[Info-vax] RealWorldTech on Poulson
JF Mezei
jfmezei.spamnot at vaxination.ca
Sun Jul 3 10:45:05 EDT 2011
Neil Rieck wrote:
> As I understand the current debacle, EPIC relied on advances in
> complier technology which never occurred.
How can a compiler predict how a data processing program will execute
since the compiler doesn't have any idea what data will be processed ?
Compilers can do wonderful things when a program calculates pi to
infinite precision since the logic is fixed and the copiler can really
optimise it. But for situations wherethe flow of the program depends on
the data being processed (data to which the compiler does not have
access), then EPIC can't rely on compiler advances.
The Alpha presentations pre-June-25-2001 that showed why IA64 would not
work are still valid today.
If you gave the 8086 as big a cache as IA64 gets, how much better would
the 8086 be compared to IA64 ?
At the end of the day, IA64 gets palatable performance due to brute force.

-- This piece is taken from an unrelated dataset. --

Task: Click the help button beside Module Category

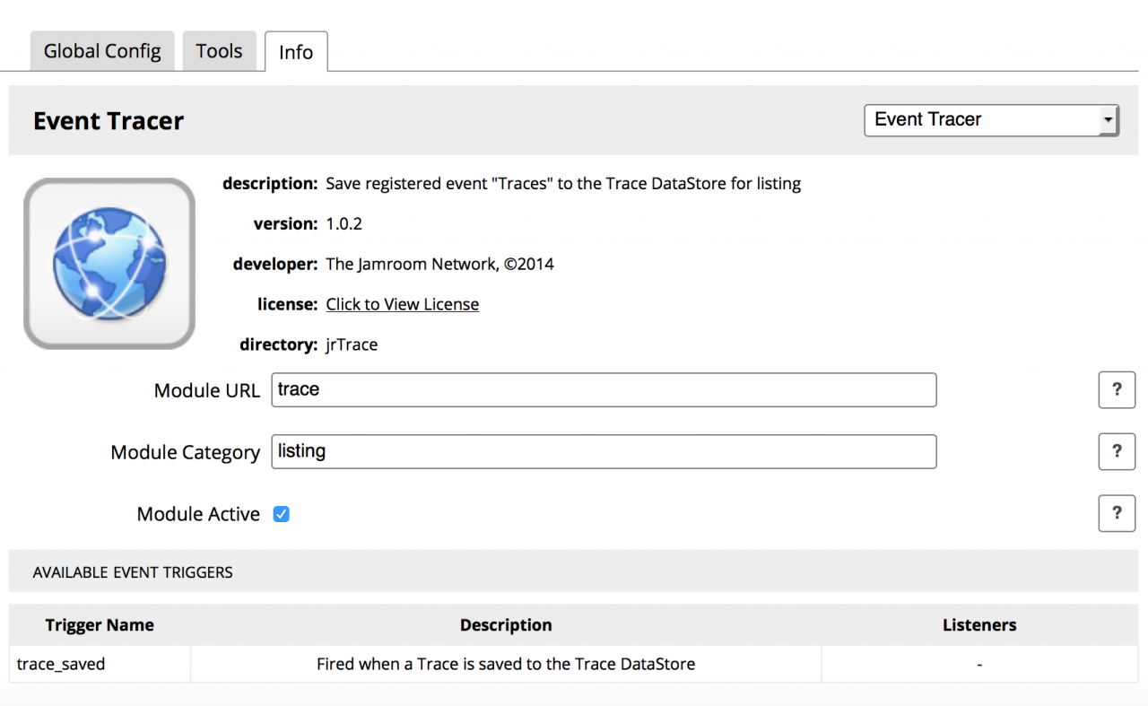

> Personal comment: I think Intel and HP are currently at a critical
> point where the next few decisions will allow the Itanium program to
> "take flight and dominate the enterprise market" or crash.
A rolling stone gathers no moss. Converting IA64 to a normal chip with
the advanced features found on competing platforms will liekly take a
couple of iterations during whic the platform will be in a state of
flux, with customers not too happy with performance unless they have to
recompile/recertify all their applications.
And while Intel/HP are touting Poulson as the next best thing since
sliced bread, lets not forget that the 8086 is not be idle and by the
time Poulson comes out, the 8086 may have even widened the gap between
itself and IA64.
> As far as HP is concerned, PA-RISC
> and Alpha are gone so the death of Itanium would hurt them.
The plans set forth by LaCarly may contiue: move enterprise computing to
commodity hardware. HP will just need to move its OS to the 8086 and
focus on building a full range of industry standard servers intluding
big iron.
When you compare the costs of developping IA64 and its compilers, it may
end up being much cheaper to port HP-UX/NSK and perhaps even VMS to the
8086 and use existing compilers for that platform.